Recovering a raid array in “[E]” state on a Synology nas
Tuesday, May 19th, 2015WARNING: If you encounter a similar issue, try to contact Synology first, they are ultra responsive and solved my issue in less than a business day (although I’m no enterprise customer). Commands that Synology provided me and that I mention below can wipe away all your data, so you’ve been warned :)
TL;DR: If you have a RAID array in [E] (DiskError) state (Synology-specific error state), then the only option seems to re-create the array and run a file system check/repair afterwards (assuming that your disks are fine to begin with).
Recently I’ve learned that Synology introduced Docker support in their 5.2 firmware (yay!), but unfortunately for me, just when I was about to try it out, I noticed an ugly ORANGE led on my NAS where I always like to see GREEN ones..
The NAS didn’t respond at all so I had no choice but to power it off. I first tried gently but that didn’t help so I had to do it the hard way. Once restarted, another disk had an ORANGE led and at that point I understood that I was in for a bit of command-line fun :(
The Web interface was pretty clear with me, my Volume2 was Crashed (that didn’t look like good news :o) and couldn’t be repaired (through the UI that is).
After fiddling around for a while through SSH, I discovered that my NAS created RAID 1 arrays for me (with one disk in each), which I wasn’t aware of; I actually never wanted to use RAID in my NAS!

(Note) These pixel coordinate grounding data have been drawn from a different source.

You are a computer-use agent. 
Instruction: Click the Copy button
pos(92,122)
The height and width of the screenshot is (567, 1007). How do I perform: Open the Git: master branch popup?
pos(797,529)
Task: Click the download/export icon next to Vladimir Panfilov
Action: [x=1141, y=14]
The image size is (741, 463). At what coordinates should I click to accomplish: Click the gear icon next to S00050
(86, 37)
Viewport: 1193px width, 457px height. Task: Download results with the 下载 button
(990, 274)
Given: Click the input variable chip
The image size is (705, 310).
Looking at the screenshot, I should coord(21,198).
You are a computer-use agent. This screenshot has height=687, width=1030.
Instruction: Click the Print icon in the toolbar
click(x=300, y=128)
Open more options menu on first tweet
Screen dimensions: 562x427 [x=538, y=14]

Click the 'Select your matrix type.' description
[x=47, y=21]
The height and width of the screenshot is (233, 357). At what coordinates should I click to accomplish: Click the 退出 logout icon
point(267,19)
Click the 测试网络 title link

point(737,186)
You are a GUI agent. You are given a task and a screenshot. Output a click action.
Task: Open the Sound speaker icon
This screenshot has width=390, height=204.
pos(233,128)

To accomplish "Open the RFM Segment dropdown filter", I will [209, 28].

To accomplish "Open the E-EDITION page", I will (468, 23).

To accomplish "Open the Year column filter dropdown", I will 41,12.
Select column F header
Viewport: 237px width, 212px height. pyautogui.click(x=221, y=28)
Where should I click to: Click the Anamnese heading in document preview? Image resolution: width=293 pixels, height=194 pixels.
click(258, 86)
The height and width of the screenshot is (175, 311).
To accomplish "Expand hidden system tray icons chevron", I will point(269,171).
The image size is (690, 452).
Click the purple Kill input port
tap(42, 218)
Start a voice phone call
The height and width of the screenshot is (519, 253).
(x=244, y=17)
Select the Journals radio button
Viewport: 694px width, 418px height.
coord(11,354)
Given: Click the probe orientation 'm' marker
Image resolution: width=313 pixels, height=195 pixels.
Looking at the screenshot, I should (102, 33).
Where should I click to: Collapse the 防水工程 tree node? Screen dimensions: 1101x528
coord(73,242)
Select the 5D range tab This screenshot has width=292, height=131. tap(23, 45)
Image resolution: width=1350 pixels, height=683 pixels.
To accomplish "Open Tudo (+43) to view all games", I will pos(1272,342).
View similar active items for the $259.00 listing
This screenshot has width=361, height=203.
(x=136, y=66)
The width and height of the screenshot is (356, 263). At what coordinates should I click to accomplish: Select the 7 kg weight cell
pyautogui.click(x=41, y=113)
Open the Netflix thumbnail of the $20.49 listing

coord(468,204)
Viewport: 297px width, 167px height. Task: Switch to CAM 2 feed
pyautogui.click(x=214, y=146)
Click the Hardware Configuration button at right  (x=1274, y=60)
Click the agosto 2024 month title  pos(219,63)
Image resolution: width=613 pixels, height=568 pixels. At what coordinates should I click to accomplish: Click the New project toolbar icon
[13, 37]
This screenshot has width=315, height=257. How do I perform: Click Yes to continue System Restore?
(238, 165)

I guess it makes sense for beginner users as it allows them to easily expand capacity/availability without having to know anything about RAID, but in my case I wasn’t concerned about availability and since RAID is no backup solution (hope you know why!), I didn’t want that at all, I have proper backups (on & off-site).
Well in any case I did have a crashed RAID 1 single disk array so I had to deal with it anyway.. :)
Here’s the output of some commands I ran which helped me better understand what was going on.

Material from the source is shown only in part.